Work request: Each line of the records below that holds "node" should be returned.

[Collection entries]
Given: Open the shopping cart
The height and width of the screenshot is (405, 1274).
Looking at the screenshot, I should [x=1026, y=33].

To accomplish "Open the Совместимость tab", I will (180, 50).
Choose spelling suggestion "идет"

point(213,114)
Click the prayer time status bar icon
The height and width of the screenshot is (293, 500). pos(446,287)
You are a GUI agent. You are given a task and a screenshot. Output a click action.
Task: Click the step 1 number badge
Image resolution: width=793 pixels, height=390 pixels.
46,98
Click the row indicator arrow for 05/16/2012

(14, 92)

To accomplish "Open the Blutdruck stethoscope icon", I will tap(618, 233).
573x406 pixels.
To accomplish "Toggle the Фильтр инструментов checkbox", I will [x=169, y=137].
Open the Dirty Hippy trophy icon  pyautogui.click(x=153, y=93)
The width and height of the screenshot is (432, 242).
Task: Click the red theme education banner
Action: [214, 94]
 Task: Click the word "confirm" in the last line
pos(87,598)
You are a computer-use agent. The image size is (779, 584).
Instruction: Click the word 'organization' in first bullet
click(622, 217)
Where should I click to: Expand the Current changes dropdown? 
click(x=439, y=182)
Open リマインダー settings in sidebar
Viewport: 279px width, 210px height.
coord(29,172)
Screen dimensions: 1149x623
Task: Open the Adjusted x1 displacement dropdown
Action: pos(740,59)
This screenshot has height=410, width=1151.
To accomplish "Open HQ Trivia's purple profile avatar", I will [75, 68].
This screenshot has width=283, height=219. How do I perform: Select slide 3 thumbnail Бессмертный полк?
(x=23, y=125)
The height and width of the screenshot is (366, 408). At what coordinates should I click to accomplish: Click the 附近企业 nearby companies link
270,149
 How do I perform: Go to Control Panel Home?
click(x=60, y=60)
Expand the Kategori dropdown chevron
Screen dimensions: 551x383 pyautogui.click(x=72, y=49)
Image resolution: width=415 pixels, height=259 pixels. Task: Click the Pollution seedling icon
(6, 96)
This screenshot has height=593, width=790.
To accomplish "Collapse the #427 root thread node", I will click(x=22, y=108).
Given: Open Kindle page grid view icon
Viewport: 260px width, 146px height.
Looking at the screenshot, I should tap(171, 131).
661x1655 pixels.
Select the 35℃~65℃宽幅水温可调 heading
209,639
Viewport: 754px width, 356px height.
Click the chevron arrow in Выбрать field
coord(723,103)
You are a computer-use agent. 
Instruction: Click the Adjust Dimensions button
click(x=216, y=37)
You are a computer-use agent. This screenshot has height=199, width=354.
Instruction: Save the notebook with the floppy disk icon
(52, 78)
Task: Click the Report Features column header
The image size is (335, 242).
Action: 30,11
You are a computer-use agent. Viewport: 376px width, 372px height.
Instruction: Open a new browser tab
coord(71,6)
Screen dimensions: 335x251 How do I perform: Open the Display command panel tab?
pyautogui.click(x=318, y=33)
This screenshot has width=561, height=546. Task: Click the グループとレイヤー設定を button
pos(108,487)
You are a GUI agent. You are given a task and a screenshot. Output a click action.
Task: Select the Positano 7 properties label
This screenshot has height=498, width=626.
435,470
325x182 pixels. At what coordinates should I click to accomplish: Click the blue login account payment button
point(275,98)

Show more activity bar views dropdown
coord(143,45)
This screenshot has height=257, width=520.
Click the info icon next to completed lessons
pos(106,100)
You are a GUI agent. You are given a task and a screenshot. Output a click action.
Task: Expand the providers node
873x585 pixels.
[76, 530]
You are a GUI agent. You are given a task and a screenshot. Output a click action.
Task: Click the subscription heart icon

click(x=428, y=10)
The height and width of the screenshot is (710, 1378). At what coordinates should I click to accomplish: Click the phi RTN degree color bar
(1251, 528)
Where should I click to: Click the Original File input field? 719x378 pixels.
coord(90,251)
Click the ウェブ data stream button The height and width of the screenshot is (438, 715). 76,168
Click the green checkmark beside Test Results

Response to this task:
To accomplish "Collapse the #427 root thread node", I will click(x=22, y=108).
Task: Expand the providers node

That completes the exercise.